Well, no matter. It's a fresh week and everyone is well and we're moving into Fall quickly and energetically. Right?
(Spring starts with yellow daffodils and fall ends the season with... yellows again!)
Breakfast, right before the storm hit.
The storm was a meteorological event. I'm referring to the thunder and hail, pounding hail. I am not referring to the light rumble inside the farmhouse as Ed and I discussed a forthcoming trip -- a second longer escape that is to take place next week, except that no one has done any planning for it. No one has contacted the house sitter for animal care. No one has looked at hiking trails. No one has ordered camping food (even as at least one of us wants to camp).
I feel like Ed has exhausted his capacity for vacation getaways with that one overnight in Mineral Point back in August. Really, I think he is satiated. And indeed, he is in the thick of his designing project. When the weather is good, he is into moving dirt.
Moving dirt is a new idea and while I do not oppose it (the purpose is to extend a meadow to the east of the barn), I wouldn't have thought that it is a top priority and yet there he is, moving dirt and asking me if I have enough flower seeds for the new meadow space.
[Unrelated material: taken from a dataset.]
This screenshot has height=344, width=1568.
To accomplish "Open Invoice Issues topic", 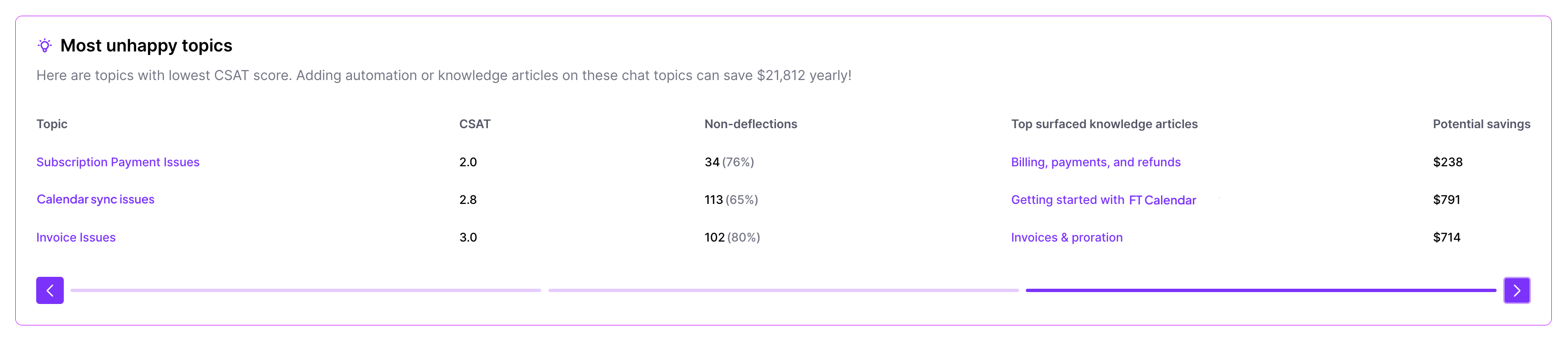I will pyautogui.click(x=76, y=237).

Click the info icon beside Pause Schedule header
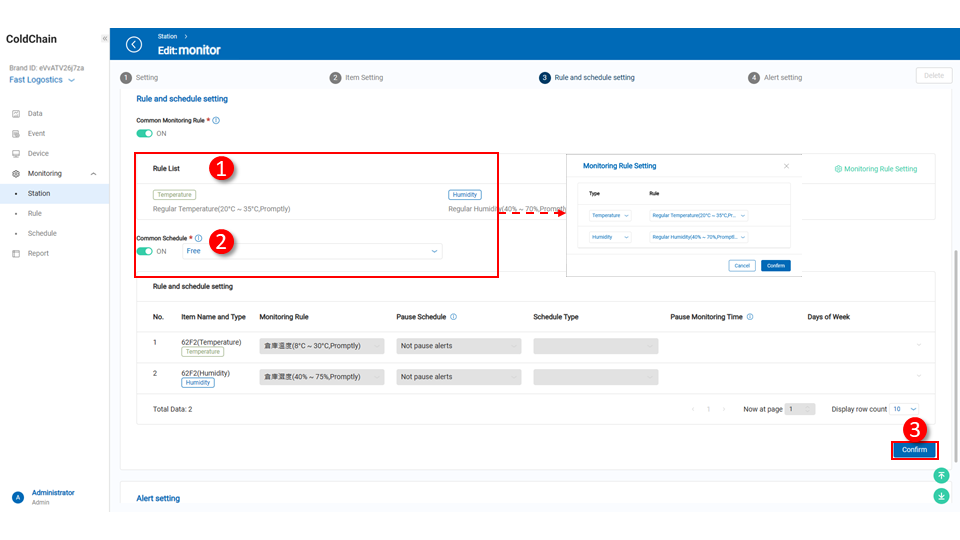coord(454,317)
There is just so much to do here... -- he tells me. Don't I know it! That's why you do little vacations elsewhere -- to get away from stuff at home. To Ed, this makes no sense. Home is where all the good stuff is.
We interrupt our non-planning when I set out to pick up Snowdrop at school.
Can I watch TV today? -- she asks.
Nope. Too much to do that's way better than TV.
But you said...! (oh those kid words! holding you to a promise never made!)
Not on Tuesdays, never on Tuesdays!
But shouldn't it be before Wednesdays?
Why? What's so special about Wednesdays? Here we are, ordering the days as if it mattered that one came early in the week, one came late.
Snowdrop has no answer to this and moves on to her next idea. Gaga, how do you make a day into a national holiday? I explain the legislative process to her. So how do we get Congress to pass a law on Pink Day? I so want to make June 4th Pink Day. With a parade. This discussion carries us all the way to the farmette.
... where (happily) thoughts of TV and Pink Day are quickly forgotten.
(At drop off I ask Sparrow how his day was and if he had friends. Any girls? Yes, I have lots of girl friends. And a few boys. Okay then!)
(And today in Chicago Primrose had her first day of school and I miss her...)
In the evening, Ed and I sidestep the topic of trips and vacations. I cook up a dinner of shrimp tacos, he pops corn. Sometimes it's best to just let things unfold without giving them a push in any particular direction.